A New Yorker who slips and falls in a hospital may end up suffering bruises, broken bones and other injuries. Hospital slip-and-fall accidents may fall under medical malpractice in certain cases, while in others, they may be able to proceed under a theory of premises liability.
Understanding the correct body of law under which to file a hospital slip-and-fall case is important. In many states, medical negligence cases have a different statute of limitations and more procedural requirements than do cases filed under a premises liability theory. This makes it more difficult for people to win their cases in those states due to tort reform efforts for medical malpractice lawsuits.
Courts in some states have given mixed rulings on whether a hospital slip-and-fall must go through the procedures required of other medical negligence actions. In those states, a medical expert must first render an opinion that medical negligence occurred before a lawsuit can be filed. Texas recently stopped that practice in a case in which the court ruled that there would need to be a substantial relationship between the fall and the person’s medical care before they would be required to apply the medical malpractice procedural standards.

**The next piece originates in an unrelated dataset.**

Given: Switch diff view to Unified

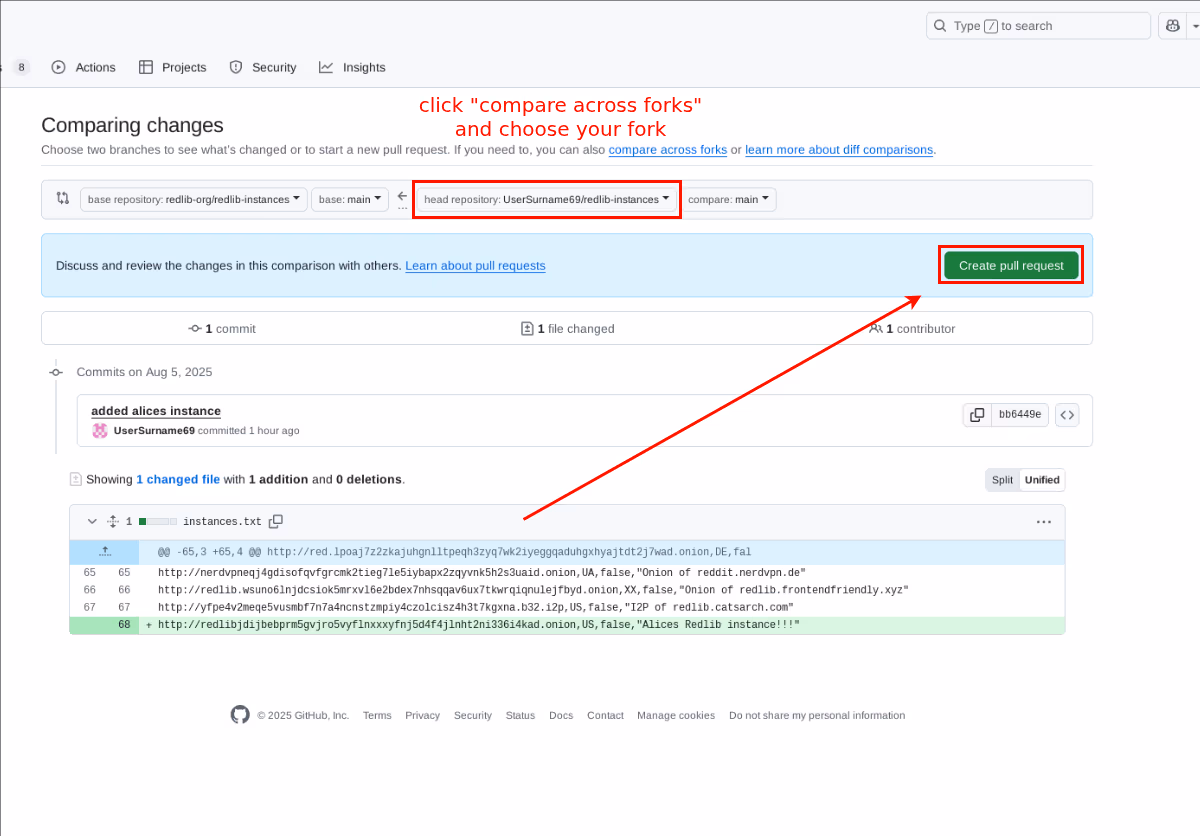Looking at the screenshot, I should [x=1041, y=480].
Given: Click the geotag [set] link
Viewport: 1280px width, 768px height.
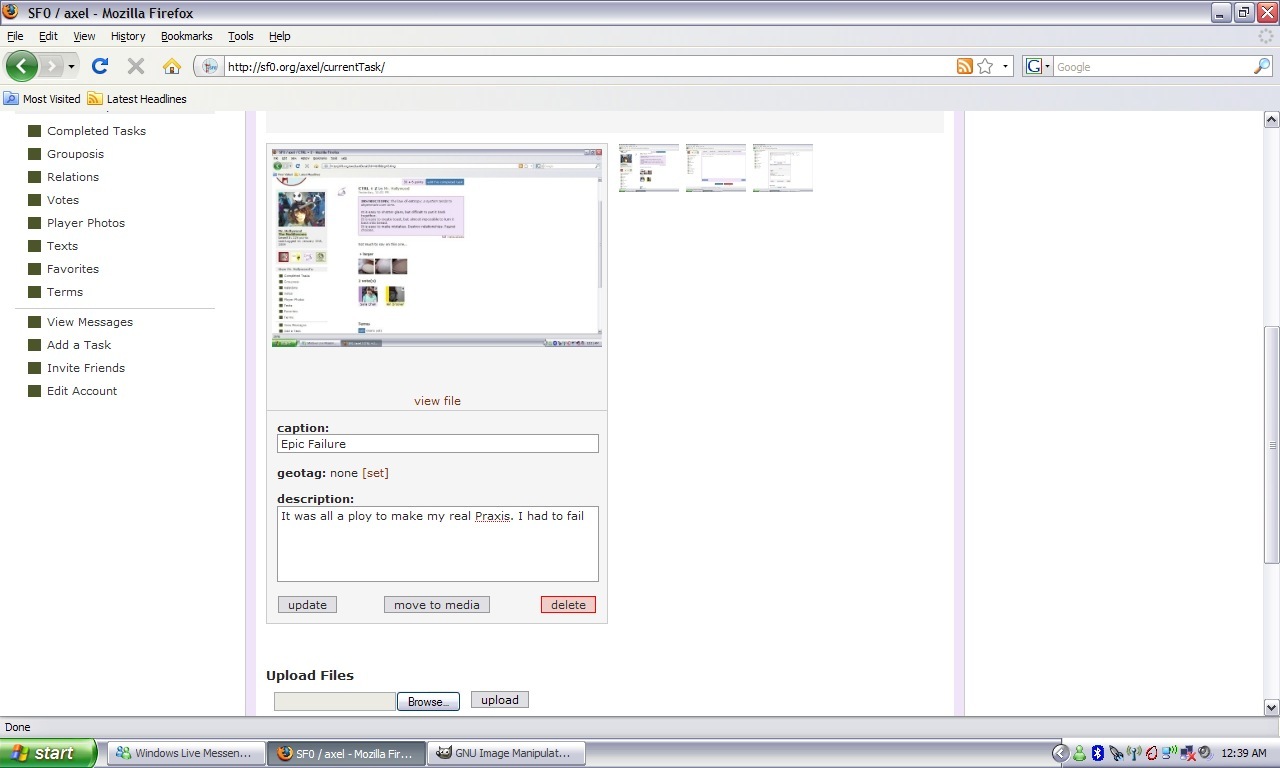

Like all other businesses, hospitals owe a duty to keep their premises safe and hazard-free. When unclean hospital facilities result in a patient’s falling and being injured, the victim may want to meet with a medical malpractice attorney. Legal counsel can review the patient’s hospital records in an attempt to make a determination of whether there was some nexus between the injured patient’s treatment and the fall in which the injuries were sustained.